CLU also includes exception handling, based on various attempts in other languages; exceptions are raised using signal and handled with except. Unlike most other languages with exception handling, exceptions are not implicitly resignaled up the calling chain. Also unlike most other languages that provide exception handling, exceptions in CLU are considered part of ordinary execution flow and are considered a "normal" and efficient type-safe way to break out of loops or to return from functions; this allows for direct assignment of return values "except when" other conditions apply. Exceptions that are neither caught nor resignaled explicitly are immediately converted into a special failure exception that typically terminates the program.

CLU is often credited as being the first language with type-safe variant types, called oneofs, before the language ML had them.
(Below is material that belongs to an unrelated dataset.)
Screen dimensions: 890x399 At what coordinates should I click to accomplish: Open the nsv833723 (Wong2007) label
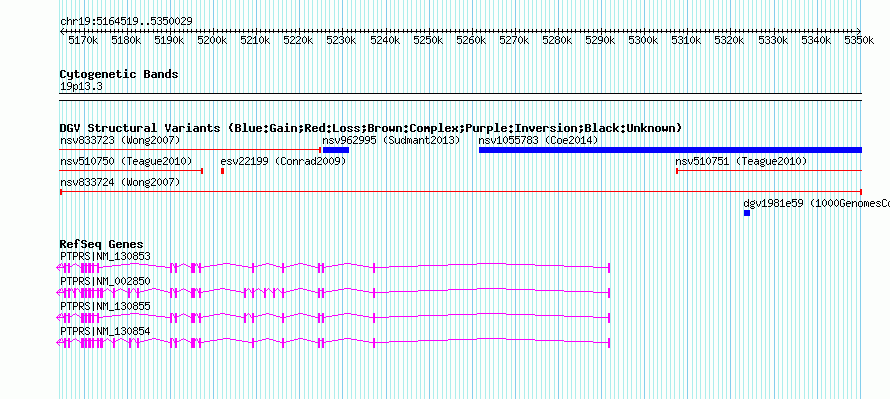click(120, 140)
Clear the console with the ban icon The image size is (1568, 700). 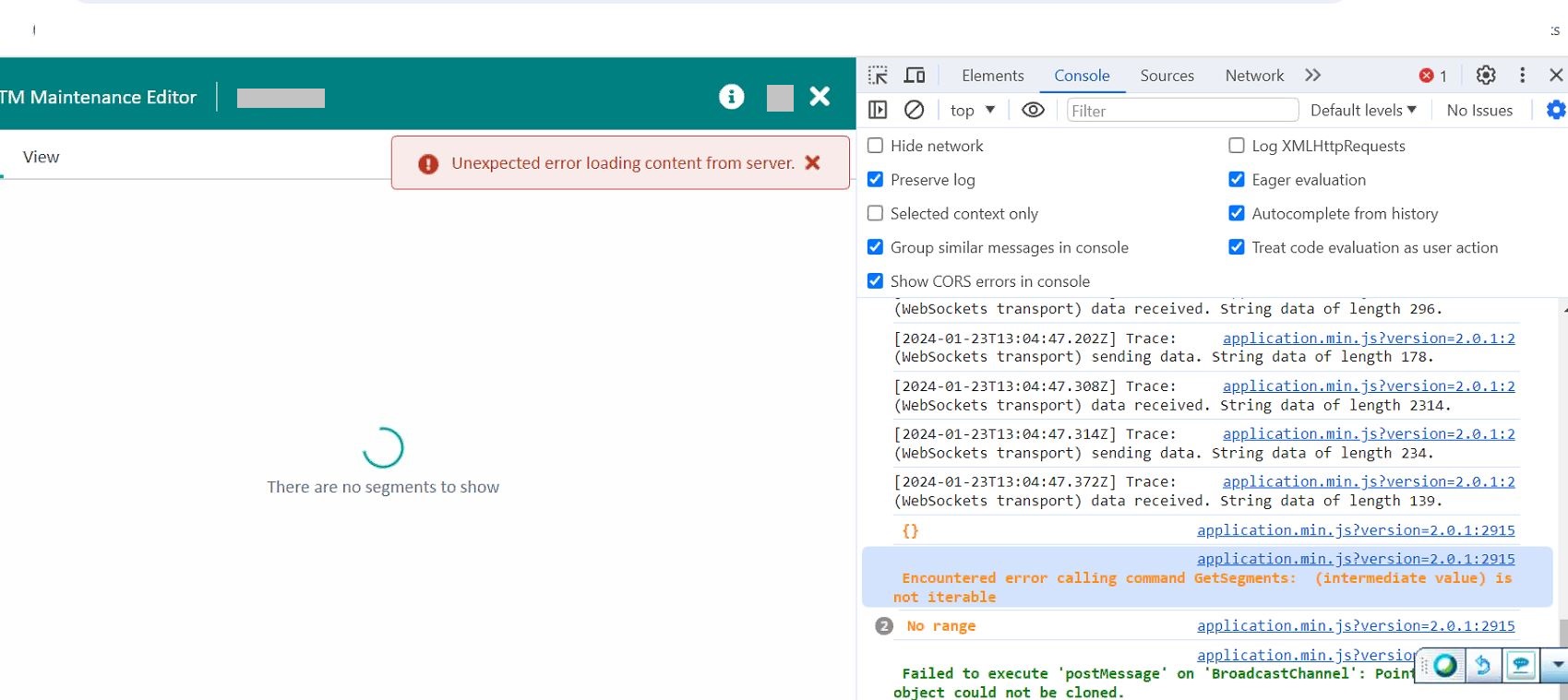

A final distinctive feature in CLU is parallel assignment (multiple assignment), where more than one variable can appear on the left hand side of an assignment operator. For instance, writing x,y := y,x would exchange values of x and y. In the same way, functions could return several values, like . Parallel assignment (though not multiple return values) predates CLU, appearing in CPL (1963), named simultaneous assignment, but CLU popularized it and is often credited as the direct influence leading to parallel assignment in later languages.

All objects in a CLU program live in the heap, and memory management is automatic.

CLU supports type-parameterized user-defined data abstractions. It was the first language to offer type-safe bounded parameterized types, using where clauses to express constraints on actual type arguments. Unlike in languages with template-based generics, a use of such a data abstraction can be type-checked without access to the implementation of the abstraction.

== Influence ==
CLU and Ada were major inspirations for C++ templates.

CLU's exception handling mechanisms influenced later languages like C++, Java and many others.

Sather, Python, and C# include iterators, which first appeared in CLU.

Perl and Lua took multiple assignment and multiple returns from function calls from CLU.

Python and Ruby borrowed call by sharing, the yield statement, and multiple assignment.